What is a Bookmark Lookup in Sql Server?

A bookmark lookup is the process of finding the actual data in the SQL table, based on an entry found in a non-clustered index.
When you search for a value in a non-clustered index, and your query needs more fields than are part of the index leaf node (all the index fields, plus any possible INCLUDE columns), then SQL Server needs to go retrieve the actual data page(s) - that's what's called a bookmark lookup.
In some cases, that's really the only way to go - only if your query would require just one more field (not a whole bunch of 'em), it might be a good idea to INCLUDE that field in the non-clustered index. In that case, the leaf-level node of the non-clustered index would contain all fields needed to satisfy your query (a "covering" index), and thus a bookmark lookup wouldn't be necessary anymore.
It's a NESTED LOOP which joins a non-clustered index with the table itself on a row pointer.
Happens for the queries like this:SELECT col1
FROM table
WHERE col2 BETWEEN 1 AND 10
, if you have an index on col2.
The index on col2 contains pointers to the indexed rows.
So, in order to retrieve the value of col1, the engine needs to scan the index on col2 for the key values from 1 to 10, and for each index leaf, refer to the table itself using the pointer contained in the leaf, to find out the value of col1.
The Bookmark Lookup operator uses a bookmark (row ID or clustering key) to look up the corresponding row in the table or clustered index. The Argument column contains the bookmark label used to look up the row in the table or clustered index. The Argument column also contains the name of the table or clustered index in which the row is looked up. If the WITH PREFETCH clause appears in the Argument column, the query processor has determined that it is optimal to use asynchronous prefetching (read-ahead) when looking up bookmarks in the table or clustered index.

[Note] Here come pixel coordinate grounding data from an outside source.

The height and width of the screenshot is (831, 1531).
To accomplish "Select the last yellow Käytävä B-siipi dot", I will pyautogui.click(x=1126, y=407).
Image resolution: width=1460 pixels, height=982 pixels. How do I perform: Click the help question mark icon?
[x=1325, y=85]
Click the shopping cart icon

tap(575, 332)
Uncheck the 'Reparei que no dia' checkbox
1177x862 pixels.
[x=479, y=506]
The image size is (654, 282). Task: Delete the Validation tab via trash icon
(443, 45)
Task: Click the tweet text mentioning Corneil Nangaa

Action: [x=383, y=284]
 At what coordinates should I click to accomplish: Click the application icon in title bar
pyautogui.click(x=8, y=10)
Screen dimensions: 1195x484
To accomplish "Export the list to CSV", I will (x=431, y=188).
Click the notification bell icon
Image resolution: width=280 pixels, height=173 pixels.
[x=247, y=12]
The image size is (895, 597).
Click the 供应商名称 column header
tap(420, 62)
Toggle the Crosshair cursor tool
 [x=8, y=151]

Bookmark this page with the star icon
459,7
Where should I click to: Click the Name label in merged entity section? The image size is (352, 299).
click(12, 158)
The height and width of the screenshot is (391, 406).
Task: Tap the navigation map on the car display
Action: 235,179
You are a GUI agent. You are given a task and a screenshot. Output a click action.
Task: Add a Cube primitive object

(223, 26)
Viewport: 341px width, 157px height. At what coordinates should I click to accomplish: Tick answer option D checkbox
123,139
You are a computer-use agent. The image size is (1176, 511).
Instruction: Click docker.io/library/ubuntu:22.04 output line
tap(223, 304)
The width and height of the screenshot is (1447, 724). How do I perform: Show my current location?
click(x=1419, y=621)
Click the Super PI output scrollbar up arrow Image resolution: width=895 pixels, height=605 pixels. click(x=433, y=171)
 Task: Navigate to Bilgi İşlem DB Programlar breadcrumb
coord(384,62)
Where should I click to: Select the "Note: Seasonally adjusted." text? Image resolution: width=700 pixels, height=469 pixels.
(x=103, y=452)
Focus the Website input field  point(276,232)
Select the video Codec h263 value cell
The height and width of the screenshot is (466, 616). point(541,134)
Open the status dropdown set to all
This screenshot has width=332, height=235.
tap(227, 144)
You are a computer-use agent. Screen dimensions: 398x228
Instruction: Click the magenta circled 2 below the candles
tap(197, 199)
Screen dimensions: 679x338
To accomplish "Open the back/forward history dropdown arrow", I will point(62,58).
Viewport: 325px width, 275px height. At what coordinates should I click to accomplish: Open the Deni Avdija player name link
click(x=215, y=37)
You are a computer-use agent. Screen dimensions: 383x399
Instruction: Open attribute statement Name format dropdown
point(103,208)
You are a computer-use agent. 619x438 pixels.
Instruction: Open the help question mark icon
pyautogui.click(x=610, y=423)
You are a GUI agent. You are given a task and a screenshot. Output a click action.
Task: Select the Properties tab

When a non-indexed column is required in the SELECT list, the actual table row must be accessed to retrieve the column. This is called a bookmark lookup, and it can be a very expensive operation on a large table. I have often seen bookmark lookups as the bottleneck on a poor performing query. So, depending on the queries in the application, it could be beneficial to have quite a few columns in the index to avoid bookmark lookups.
Avoiding bookmark lookups and table scans are two reasons you may have for wanting extra columns as part of the index. Another thing to consider is that indexes take up substantial disk space and must be updated whenever data changes are made to the table. Indexes must be finely tuned and not just arbitrarily created to avoid a negative impact on performance.

To avoid Bookmark Lookup use Included Columns in SQL Server 2005
Key Column Size Limitations :
The key columns of an index may not exceed 16 columns or a key length of 900 bytes. Using more than 16 columns in an index seems excessive to me, but maybe there are some business or performance reasons to do this based on the application. The 900 byte limitation means that the sum of the maximum possible width of each of the columns in the index must not exceed 900 bytes. For example, an int column takes up 4 bytes. The number of bytes in a char or varchar column is equal to the number of characters the column can hold. The number of bytes in an nchar or nvarchar column is twice the number of characters.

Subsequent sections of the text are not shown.